Another way that the TTC is expanding its services is with the Transit City plan (pdf link warning). This will add 7 Light Rail Transit (LRT) or streetcar lines to the city much like the ones already in existence all around the city. The slight twist is that they will not be on the street with the cars but will have their own dedicated lanes like the streetcar line on St Clair Ave W (much to the chagrin of many business owners and residents on St Clair Ave W). The thinking behind the Transit City plan is that it is cheaper and quicker to lay down light rail vs building subway tunnels.

Getting back to the subway, just completed December 17, 2008 was a study/presentation about the extension of the Yonge Subway line (pdf link warning) which will extend that line north into York Region as well.

Other improvements have also been implemented as of late. These include an electronic GPS tracking system of the Spadina streetcars soon to be extended to buses and other streetcars. Also included is extended bus hours referred to as “service improvements” for the bus routes that until now have only been available during peak periods or midday. According to the TTC “all bus routes will now align with the hours of the subway.” Awesome! Right?

Wrong! Much as I love the idea of further modernization and expansion of the TTC and its services I don’t agree with the priorities they have set and the methods they have undertaken to bring the TTC into the 21st Century.

In terms of the station redesigning I am all for the idea of it but realistically the TTC needs to worry about expanding service and routes before wasting money on beautification. I notice on the page linked above that there was a partner in the Museum Station remodeling and because of that I have no real problem with it – I even like the way the station turned out – but all the other remodeling projects on that page do not list a source of funds. This leads me to believe that city, provincial, or TTC money is being spent on these beautification processes and it could be used elsewhere. In New York City the subway system is, in my opinion, amazing. A lot of the stations look quite dirty and even if they weren’t grimy I highly doubt anyone would think to call them beautiful. However, the subway service is great! You can get almost anywhere in the 5 boroughs at almost any time day, night or weekend.

This brings me to my next point. The service of the TTC subway ends every night with the last train out of Union Station going north on Yonge is at 1:42am and University-Spadina 1:43am. If I live off of a route that leaves from Wilson station (the second furthest station north on the University-Spadina line) what good does it do me that my route has now been extended to “align with the hours of the subway” when that statement means that the last bus leaves the station at 1 AM not 2:20am (the approximate time I’d be at Wilson Station if I caught the last train from Union)? I’m still walking home!

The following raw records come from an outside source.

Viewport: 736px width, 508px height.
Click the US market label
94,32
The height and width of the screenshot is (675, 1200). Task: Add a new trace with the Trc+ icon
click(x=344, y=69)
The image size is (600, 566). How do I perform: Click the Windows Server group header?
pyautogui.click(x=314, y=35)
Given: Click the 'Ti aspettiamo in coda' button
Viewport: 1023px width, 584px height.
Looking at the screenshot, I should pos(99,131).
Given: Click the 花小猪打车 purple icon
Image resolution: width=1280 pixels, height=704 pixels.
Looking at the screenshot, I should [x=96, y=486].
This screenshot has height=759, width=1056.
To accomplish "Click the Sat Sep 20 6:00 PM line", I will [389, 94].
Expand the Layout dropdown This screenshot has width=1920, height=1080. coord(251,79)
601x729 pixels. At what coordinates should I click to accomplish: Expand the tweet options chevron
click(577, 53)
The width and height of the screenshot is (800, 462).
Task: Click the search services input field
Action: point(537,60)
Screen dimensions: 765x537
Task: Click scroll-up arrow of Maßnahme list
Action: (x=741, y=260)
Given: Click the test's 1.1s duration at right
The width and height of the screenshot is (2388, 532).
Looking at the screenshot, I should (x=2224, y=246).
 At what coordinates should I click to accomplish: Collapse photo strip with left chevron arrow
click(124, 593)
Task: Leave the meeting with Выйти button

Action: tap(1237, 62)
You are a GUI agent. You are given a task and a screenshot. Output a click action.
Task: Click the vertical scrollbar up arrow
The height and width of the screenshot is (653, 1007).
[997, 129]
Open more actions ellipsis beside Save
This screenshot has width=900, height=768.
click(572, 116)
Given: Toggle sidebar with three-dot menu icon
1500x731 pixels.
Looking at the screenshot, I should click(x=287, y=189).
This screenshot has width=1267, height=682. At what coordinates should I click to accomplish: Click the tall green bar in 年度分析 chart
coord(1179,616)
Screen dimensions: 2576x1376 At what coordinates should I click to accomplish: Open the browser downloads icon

As well, with all the money the city and the province spends on R.I.D.E. patrols (police check points checking for drunk drivers) especially on holiday and long weekends wouldn’t it be smarter to redirect some of that money and keep the Subway running until AFTER the bars and clubs stop serving alcohol? (last call is 1:45am and service stops at 2am, clubs and bars close at 3am in general) If people knew for $2.75 they could hop on a train when they got out of the bar/club and get back up to the suburbs they’d would be A LOT less likely to bring their car when they go out for the night. Hopefully the TTC will begin to do this after this past New Years when they did just that and kept the subway running later then usual. In fact the last trains on the Yonge-University-Spadina Subway left Union at 3:30 am for Finch Station and 3:34 am for Downsview Station.

Also, though some might think it useful the GPS program is another waste of money in my opinion. Yes, it sounds really cool. Yes, it will be awesome to know if a bus or streetcar is behind schedule so I won’t stand an extra couple of minutes out in the cold. But all in all I would rather have service hours that are later or even 24/7 instead of technology letting me know exactly where the next streetcar/bus is so I can know exactly when to go stand outside and wait.

But that’s just my $0.02, as always your comments are appreciated!